Coming from the field of Computer Science, an specifically from Artificial Intelligence, my research practices and methodological frameworks were mostly quantitative. A large part of my time before going to Toronto I was focused on designing models and algorithms, coding them and analyzing resulting data. In that sense, my study of social phenomena was partially reduced to the analysis of mathematical models and their computational implementations, that is, the simulation of artificial minds and artificial societies.
The focus of my dissertation was far away from actual societies, as a result of considerable simplifications to fit in the criterion of scientific falsifiability. Popper’s legacy sometimes implies a reductionist perspective; and when the object of study is the social dimension of the human being, the researcher has to dramatically reduce the number of variables.

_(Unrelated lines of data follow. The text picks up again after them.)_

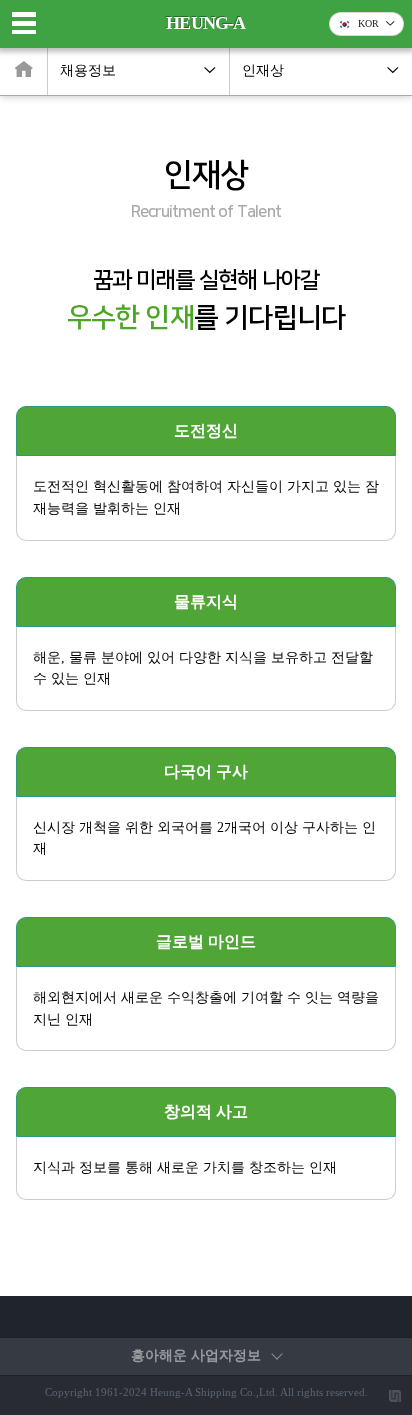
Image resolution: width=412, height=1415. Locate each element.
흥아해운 (196, 1355)
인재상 (263, 70)
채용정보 (88, 70)
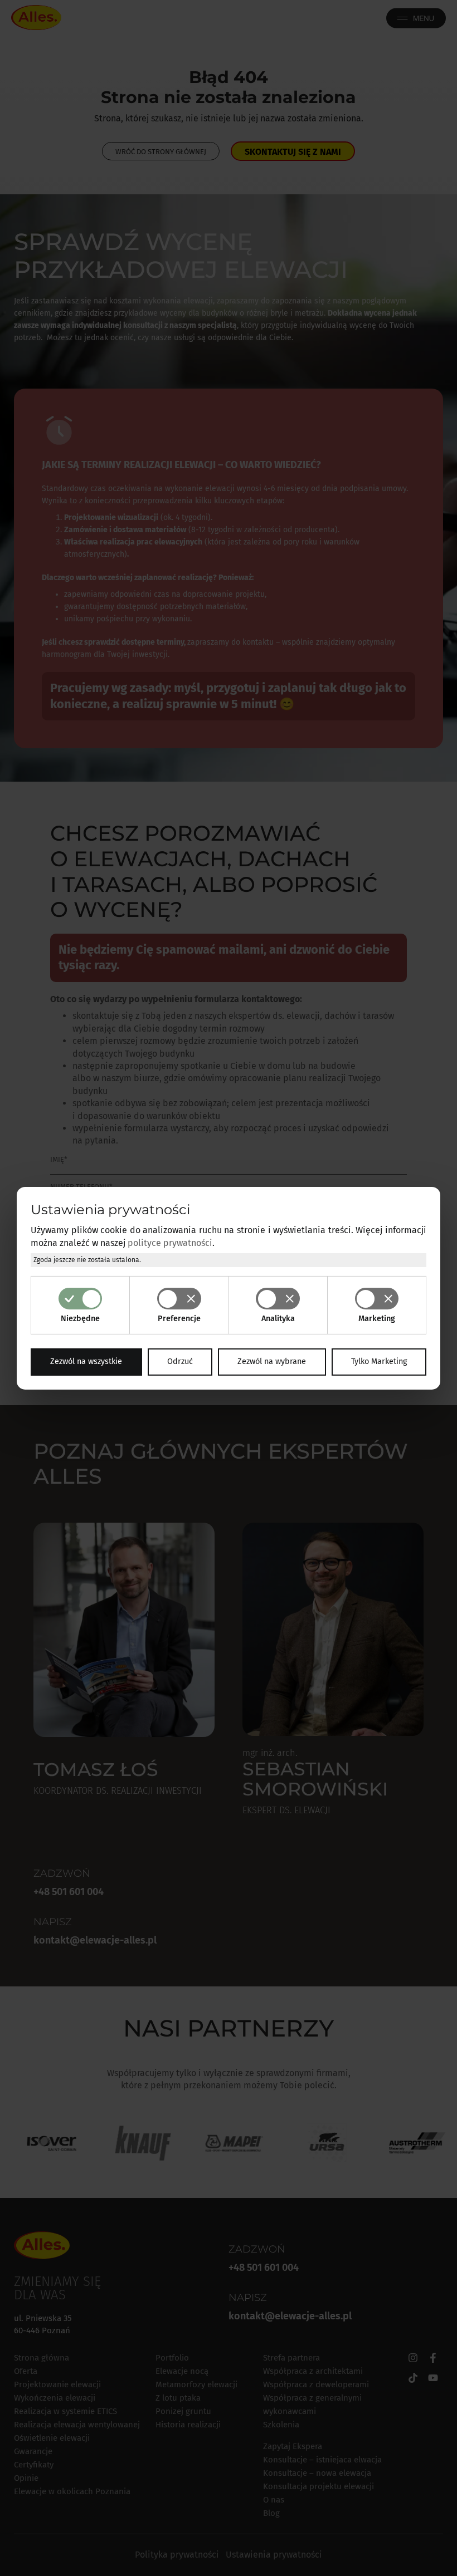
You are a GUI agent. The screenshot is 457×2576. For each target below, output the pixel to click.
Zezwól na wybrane (271, 1361)
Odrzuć (180, 1361)
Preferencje (179, 1318)
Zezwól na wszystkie (86, 1361)
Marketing (376, 1318)
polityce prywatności (170, 1243)
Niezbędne (80, 1318)
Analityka (278, 1318)
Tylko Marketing (379, 1361)
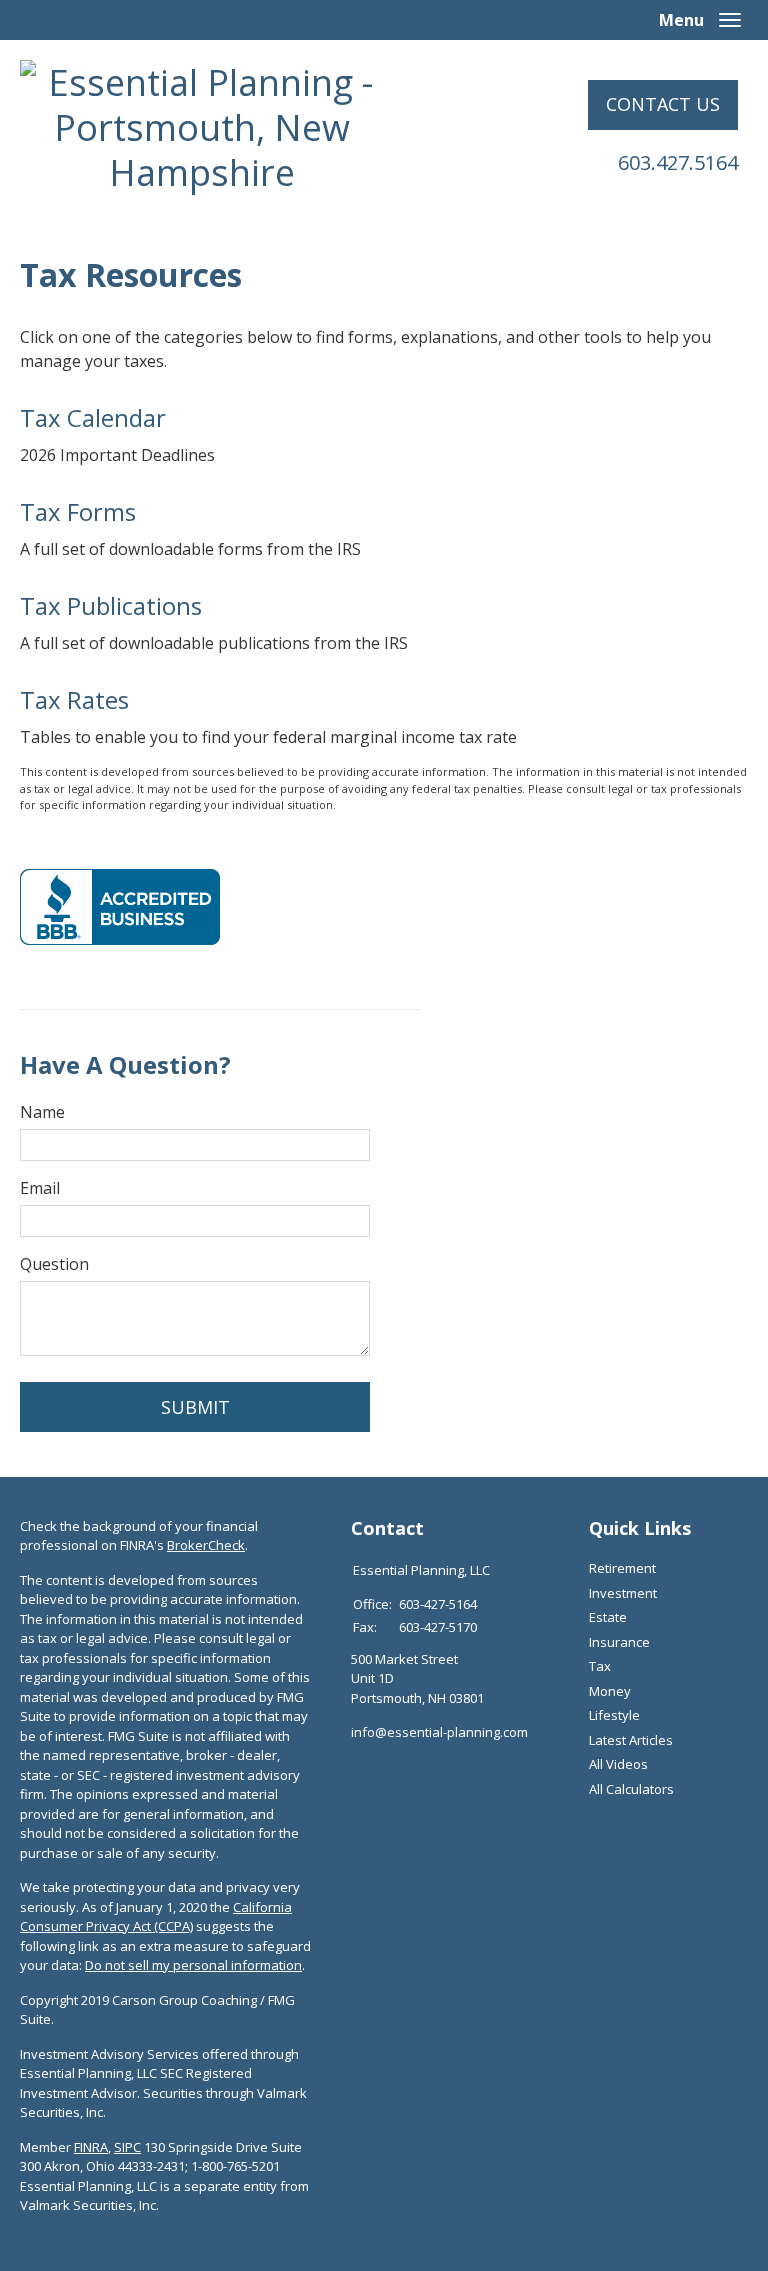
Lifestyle (614, 1715)
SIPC (127, 2147)
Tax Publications (111, 605)
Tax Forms (78, 511)
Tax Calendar (93, 417)
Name (42, 1112)
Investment (623, 1593)
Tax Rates (74, 699)
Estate (608, 1617)
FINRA (91, 2147)
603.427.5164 (678, 162)
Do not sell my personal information (193, 1965)
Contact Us (663, 104)
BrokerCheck (206, 1545)
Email (40, 1188)
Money (610, 1691)
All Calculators (631, 1789)
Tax (600, 1666)
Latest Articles (631, 1740)
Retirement (622, 1568)
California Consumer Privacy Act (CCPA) (156, 1917)
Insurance (619, 1642)
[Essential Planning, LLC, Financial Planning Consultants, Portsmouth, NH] (120, 907)
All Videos (618, 1764)
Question (54, 1264)
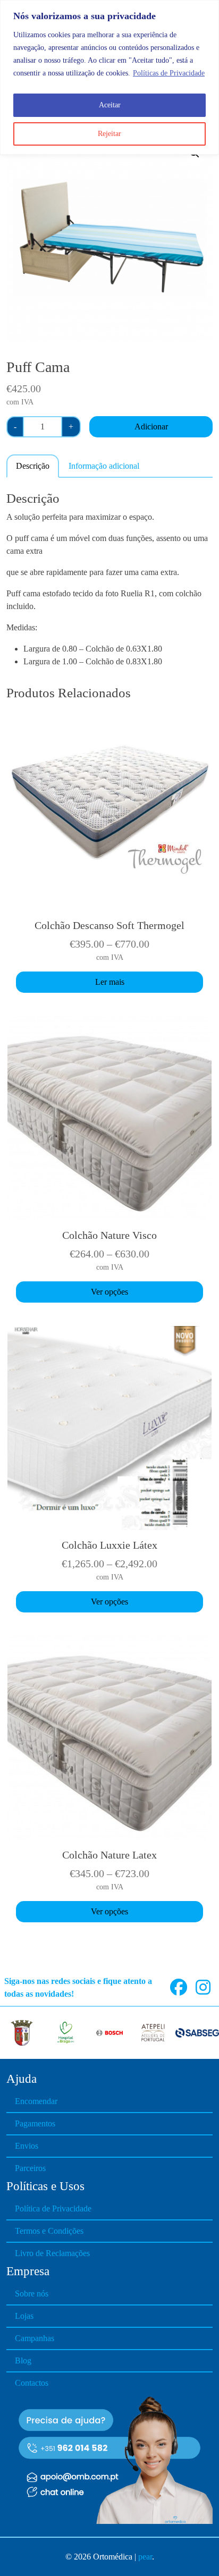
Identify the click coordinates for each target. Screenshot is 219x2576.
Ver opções (109, 1291)
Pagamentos (35, 2123)
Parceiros (30, 2168)
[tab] (32, 465)
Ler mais (109, 981)
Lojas (24, 2315)
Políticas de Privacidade (169, 73)
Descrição (32, 465)
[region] (109, 77)
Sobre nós (31, 2293)
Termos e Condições (49, 2230)
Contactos (31, 2382)
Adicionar (151, 426)
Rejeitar (109, 134)
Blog (23, 2360)
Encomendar (36, 2101)
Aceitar (110, 105)
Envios (26, 2145)
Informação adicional (104, 465)
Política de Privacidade (53, 2208)
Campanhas (34, 2338)
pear (145, 2556)
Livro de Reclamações (52, 2253)
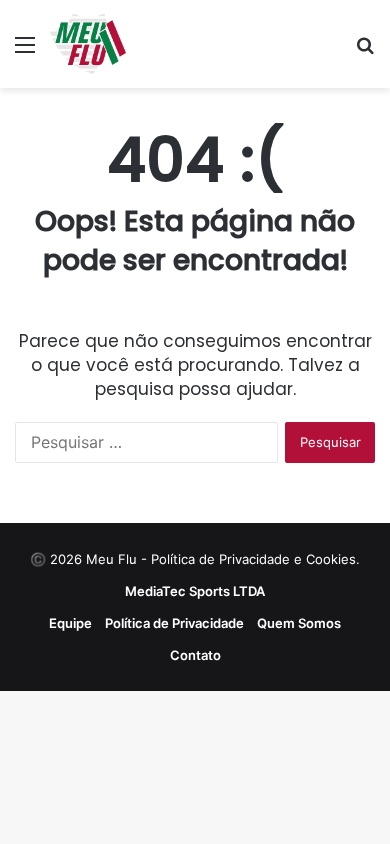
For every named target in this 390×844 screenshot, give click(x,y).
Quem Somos (299, 623)
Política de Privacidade (174, 623)
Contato (195, 655)
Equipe (70, 623)
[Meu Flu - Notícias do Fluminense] (88, 44)
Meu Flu (111, 559)
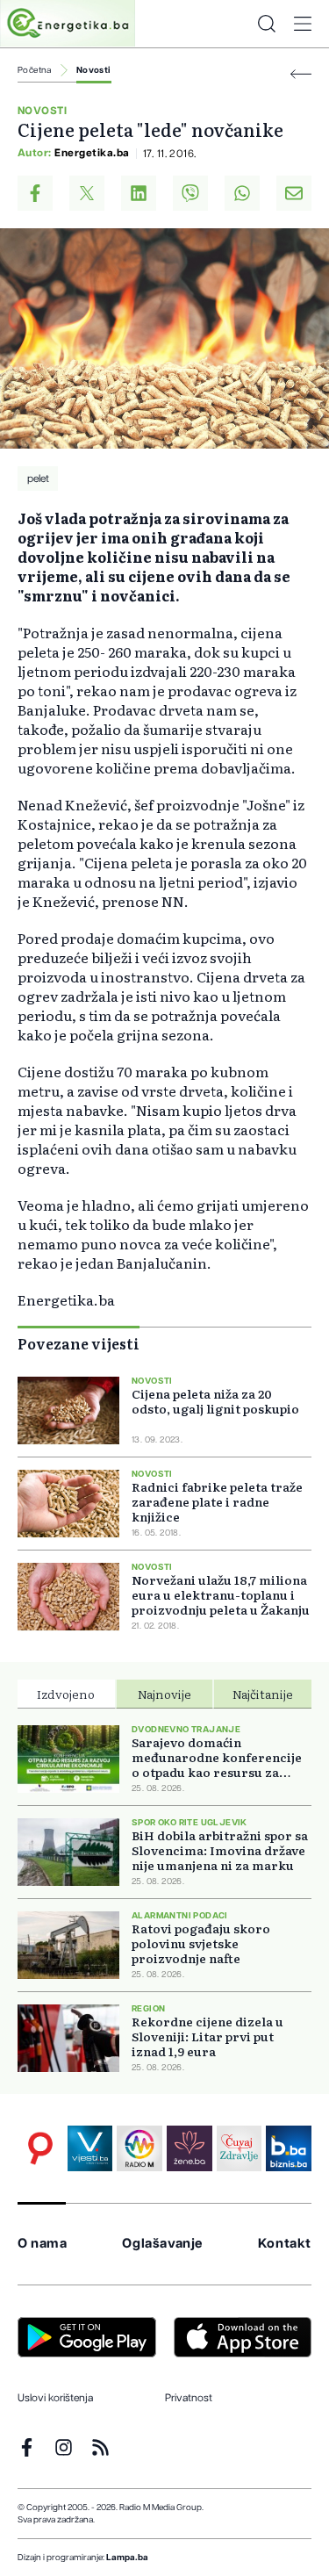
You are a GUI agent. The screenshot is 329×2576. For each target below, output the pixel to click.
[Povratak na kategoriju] (300, 74)
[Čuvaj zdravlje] (239, 2148)
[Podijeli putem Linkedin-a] (138, 193)
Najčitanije (262, 1693)
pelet (38, 478)
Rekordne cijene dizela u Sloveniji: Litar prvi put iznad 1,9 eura (207, 2036)
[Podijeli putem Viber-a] (190, 193)
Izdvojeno (66, 1693)
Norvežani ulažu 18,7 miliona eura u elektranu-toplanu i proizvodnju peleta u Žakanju (221, 1594)
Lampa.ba (127, 2557)
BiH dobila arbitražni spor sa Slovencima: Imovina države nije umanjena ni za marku (220, 1850)
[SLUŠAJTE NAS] (139, 2148)
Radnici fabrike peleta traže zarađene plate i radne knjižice (217, 1501)
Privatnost (188, 2398)
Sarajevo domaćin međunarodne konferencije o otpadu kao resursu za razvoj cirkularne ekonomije (221, 1757)
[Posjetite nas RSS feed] (100, 2447)
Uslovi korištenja (55, 2398)
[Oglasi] (40, 2148)
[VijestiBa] (90, 2148)
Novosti (93, 70)
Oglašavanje (162, 2243)
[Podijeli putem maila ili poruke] (293, 193)
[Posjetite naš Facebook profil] (27, 2447)
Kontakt (284, 2243)
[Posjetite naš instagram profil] (63, 2447)
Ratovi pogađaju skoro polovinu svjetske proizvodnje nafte (201, 1943)
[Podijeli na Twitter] (86, 193)
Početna (35, 70)
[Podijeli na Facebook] (35, 193)
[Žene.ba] (189, 2148)
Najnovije (164, 1693)
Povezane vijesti (78, 1343)
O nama (43, 2243)
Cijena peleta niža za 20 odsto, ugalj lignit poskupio (215, 1401)
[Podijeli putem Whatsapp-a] (242, 193)
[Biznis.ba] (288, 2148)
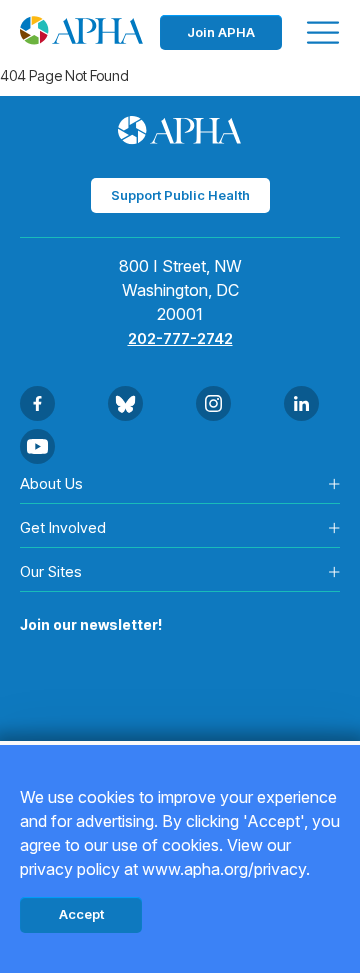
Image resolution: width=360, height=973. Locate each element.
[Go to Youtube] (37, 446)
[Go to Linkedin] (301, 403)
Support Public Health (180, 195)
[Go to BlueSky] (125, 403)
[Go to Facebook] (37, 403)
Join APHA (221, 32)
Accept (81, 914)
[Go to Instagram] (213, 403)
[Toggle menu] (323, 32)
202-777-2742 (180, 338)
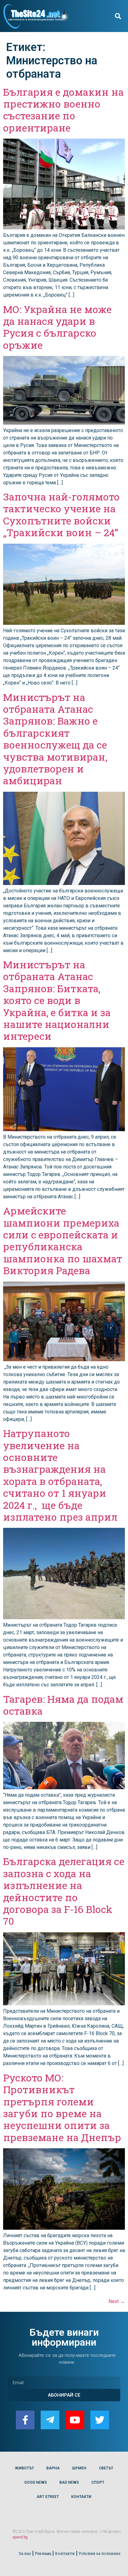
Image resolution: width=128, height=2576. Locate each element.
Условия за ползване (99, 2553)
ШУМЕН (79, 2468)
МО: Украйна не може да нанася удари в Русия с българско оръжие (57, 327)
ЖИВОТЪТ (24, 2468)
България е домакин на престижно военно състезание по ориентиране (63, 109)
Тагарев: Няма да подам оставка (63, 1704)
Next (116, 2301)
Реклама (43, 2553)
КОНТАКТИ (81, 2497)
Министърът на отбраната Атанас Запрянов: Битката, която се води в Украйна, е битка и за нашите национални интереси (57, 1000)
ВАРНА (53, 2468)
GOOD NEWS (35, 2482)
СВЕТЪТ (106, 2468)
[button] (118, 16)
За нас (25, 2553)
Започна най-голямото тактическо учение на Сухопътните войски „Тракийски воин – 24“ (61, 514)
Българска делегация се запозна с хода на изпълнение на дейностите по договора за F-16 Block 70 (63, 1891)
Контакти (65, 2553)
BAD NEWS (69, 2482)
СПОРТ (97, 2482)
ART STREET (48, 2497)
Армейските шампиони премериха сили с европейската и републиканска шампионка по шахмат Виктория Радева (62, 1240)
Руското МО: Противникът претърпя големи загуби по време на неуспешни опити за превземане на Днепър (62, 2107)
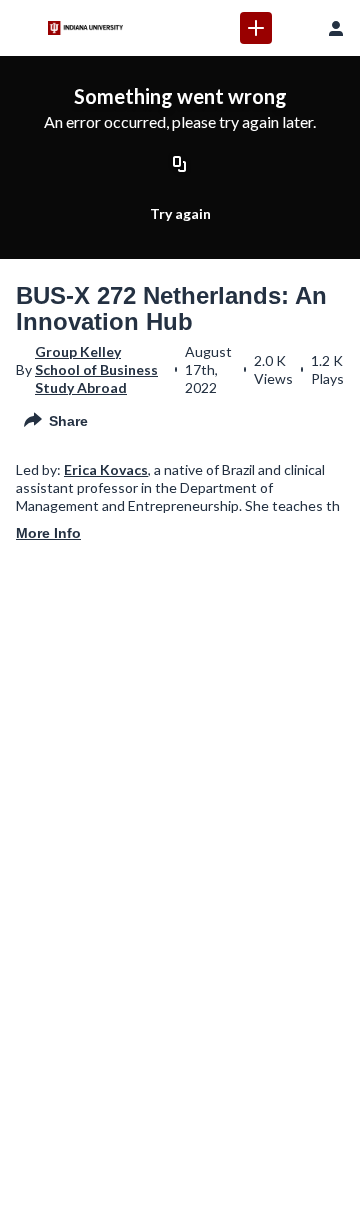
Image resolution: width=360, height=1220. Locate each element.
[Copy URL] (180, 165)
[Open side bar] (24, 28)
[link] (256, 28)
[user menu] (336, 28)
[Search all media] (296, 28)
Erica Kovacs (106, 469)
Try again (180, 213)
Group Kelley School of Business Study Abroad (96, 369)
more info (48, 533)
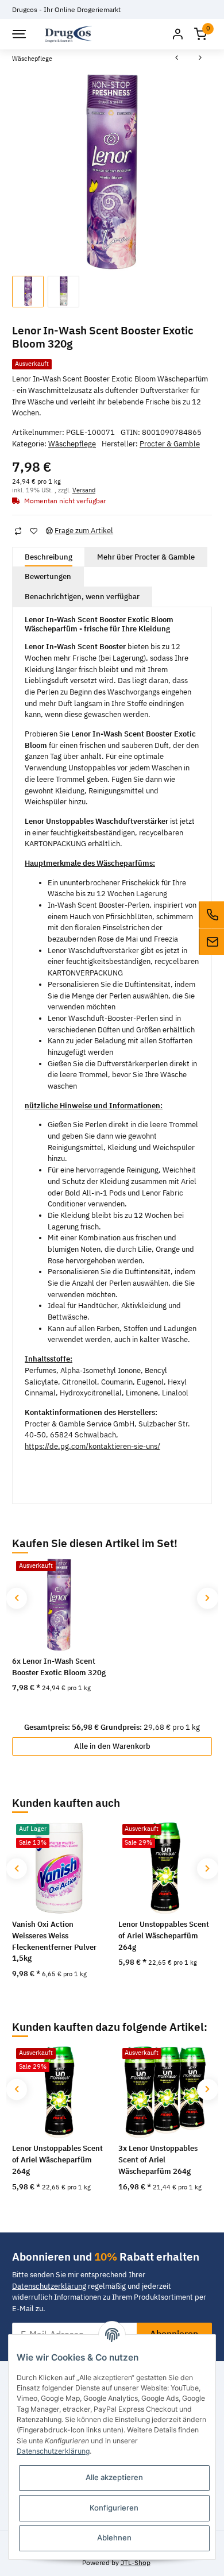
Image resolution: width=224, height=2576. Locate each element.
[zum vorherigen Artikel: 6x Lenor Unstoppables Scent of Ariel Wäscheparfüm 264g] (176, 58)
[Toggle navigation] (18, 34)
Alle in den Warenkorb (112, 1746)
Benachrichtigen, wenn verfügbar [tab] (82, 596)
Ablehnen (114, 2537)
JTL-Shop (135, 2562)
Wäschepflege (72, 444)
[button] (177, 34)
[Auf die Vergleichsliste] (18, 531)
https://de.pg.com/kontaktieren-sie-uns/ (92, 1446)
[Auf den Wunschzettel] (33, 531)
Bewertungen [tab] (48, 576)
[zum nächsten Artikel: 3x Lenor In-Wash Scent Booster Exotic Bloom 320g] (200, 58)
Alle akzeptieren (114, 2477)
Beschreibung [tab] (48, 557)
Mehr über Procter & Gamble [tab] (146, 557)
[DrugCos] (68, 34)
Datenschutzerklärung (49, 2286)
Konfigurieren (114, 2507)
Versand (83, 490)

I was already a guy who rejected the compartmentalization of knowledge and embraced a multidisciplinary project of life. In fact, while working as consultant and developer I studied a wide variety of topics, from Learning Theories to Philosophy of Mind, Cognitive Science or Evolutionary Biology. I had meetings with cognitive psychologists, economists, biologists and physicists. And I learned a lot but, as said, my approach was always quantitative.
However, the experience at Semaphore Research Cluster of the University of Toronto implied a completely different mindset, a chance to “experience” without methodological constraints. The result was kind of an anarchical grounded theory approach that allowed me to observe and participate as a member of the team.
UofT was a game-changer. I had meetings with philosophers, artists, historians, sociologists, designers,… even a cartoonist and a film maker. And were those human-based P2P dynamics, more than my computational simulations, what really opened my mind to the actual meaning of the word “knowledge".
I learned the basis of 3D printing and physical computing. I learned about situated learning and could see how artists and academics with a background in humanities explored new materials, electronic devices and micro-controllers with extraordinary skills. I tested sensors and actuators and got a sense of what it is possible to make, discussing with everyone about potential projects, critical issues and cultural engagements.
In a sense, the Critical Making Lab destroyed part of my mental constraints. It provided new intellectual and hands-on tools, new human experiences and an open and critical mindset. It also gave me a clue about what information means and about the implications of technology in critical reflection and social transformation.
My research and my projects never again could fit in one specific field. No technology without humanities. No science without arts.